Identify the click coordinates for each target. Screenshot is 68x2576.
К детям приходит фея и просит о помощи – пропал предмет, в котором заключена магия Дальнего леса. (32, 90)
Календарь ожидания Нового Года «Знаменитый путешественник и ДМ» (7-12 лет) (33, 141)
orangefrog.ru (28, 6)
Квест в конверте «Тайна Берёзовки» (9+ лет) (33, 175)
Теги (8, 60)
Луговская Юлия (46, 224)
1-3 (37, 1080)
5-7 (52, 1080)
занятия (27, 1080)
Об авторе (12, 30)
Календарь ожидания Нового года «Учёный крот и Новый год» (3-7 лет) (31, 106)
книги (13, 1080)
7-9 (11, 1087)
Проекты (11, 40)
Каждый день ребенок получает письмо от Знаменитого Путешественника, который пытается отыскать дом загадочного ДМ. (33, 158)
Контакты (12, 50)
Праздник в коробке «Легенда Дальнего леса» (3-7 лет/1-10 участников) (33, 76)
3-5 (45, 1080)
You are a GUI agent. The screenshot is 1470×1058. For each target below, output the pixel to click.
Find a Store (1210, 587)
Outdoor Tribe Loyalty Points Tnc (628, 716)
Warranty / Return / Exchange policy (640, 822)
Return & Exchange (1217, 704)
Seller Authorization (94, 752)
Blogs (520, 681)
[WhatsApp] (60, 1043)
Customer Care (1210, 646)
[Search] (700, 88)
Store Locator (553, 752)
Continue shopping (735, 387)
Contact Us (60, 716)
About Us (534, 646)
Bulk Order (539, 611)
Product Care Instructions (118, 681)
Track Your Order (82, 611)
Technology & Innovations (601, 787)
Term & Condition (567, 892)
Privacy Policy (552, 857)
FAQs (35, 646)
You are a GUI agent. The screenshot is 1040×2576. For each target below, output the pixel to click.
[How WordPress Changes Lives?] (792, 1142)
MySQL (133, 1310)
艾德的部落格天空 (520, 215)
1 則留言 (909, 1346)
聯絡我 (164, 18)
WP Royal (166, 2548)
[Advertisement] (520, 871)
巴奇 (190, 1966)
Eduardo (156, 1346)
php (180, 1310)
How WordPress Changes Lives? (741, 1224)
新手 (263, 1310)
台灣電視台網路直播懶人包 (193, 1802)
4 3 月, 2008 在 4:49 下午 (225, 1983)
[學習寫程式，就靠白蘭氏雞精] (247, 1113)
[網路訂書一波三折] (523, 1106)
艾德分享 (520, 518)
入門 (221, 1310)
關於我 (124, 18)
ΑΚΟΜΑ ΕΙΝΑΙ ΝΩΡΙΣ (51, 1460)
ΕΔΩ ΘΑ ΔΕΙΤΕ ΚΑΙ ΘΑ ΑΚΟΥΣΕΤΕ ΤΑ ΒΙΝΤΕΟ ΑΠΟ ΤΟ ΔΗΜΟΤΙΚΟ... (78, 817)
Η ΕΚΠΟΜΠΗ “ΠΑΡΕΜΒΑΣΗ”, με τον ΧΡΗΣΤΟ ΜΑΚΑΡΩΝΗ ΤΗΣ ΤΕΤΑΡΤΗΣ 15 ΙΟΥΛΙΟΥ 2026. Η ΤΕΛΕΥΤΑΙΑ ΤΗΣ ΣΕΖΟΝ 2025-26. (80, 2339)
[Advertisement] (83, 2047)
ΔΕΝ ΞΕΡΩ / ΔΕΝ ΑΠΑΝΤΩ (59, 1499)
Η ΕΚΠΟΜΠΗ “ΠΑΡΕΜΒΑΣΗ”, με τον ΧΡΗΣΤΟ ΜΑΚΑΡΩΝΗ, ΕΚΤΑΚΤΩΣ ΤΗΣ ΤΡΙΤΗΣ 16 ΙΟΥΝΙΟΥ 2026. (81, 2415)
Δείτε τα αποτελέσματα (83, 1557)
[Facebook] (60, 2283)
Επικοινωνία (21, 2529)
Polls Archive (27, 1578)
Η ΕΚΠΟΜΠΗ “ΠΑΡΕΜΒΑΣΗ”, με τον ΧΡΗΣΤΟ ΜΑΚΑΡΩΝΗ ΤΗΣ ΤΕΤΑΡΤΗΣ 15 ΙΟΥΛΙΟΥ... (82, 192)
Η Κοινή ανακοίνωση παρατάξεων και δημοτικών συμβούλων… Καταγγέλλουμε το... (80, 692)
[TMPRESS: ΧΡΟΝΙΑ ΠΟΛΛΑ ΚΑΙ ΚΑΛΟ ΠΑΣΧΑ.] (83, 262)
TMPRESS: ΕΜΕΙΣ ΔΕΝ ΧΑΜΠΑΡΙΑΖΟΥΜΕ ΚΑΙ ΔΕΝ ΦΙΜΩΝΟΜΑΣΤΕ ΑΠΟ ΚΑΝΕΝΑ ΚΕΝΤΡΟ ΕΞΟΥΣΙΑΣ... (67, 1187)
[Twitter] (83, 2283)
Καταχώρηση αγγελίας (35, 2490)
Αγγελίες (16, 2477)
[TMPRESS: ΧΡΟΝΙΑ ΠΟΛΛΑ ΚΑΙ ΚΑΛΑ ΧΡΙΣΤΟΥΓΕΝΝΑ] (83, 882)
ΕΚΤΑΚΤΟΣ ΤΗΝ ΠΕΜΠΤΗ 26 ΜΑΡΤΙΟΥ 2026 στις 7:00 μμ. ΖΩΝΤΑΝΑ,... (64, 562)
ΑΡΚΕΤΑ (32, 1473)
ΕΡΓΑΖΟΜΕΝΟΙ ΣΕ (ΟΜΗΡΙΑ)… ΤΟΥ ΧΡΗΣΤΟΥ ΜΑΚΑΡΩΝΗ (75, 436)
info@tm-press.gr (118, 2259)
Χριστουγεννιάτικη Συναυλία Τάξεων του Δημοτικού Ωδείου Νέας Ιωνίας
+ + + +
Copy every line of the entries above in which "ΠΟΛΛΑ" occurs.

[TMPRESS: ΧΡΟΝΙΑ ΠΟΛΛΑ ΚΑΙ ΚΑΛΟ ΠΑΣΧΑ.] (83, 262)
[TMPRESS: ΧΡΟΝΙΑ ΠΟΛΛΑ ΚΑΙ ΚΑΛΑ ΧΡΙΣΤΟΥΓΕΝΝΑ] (83, 882)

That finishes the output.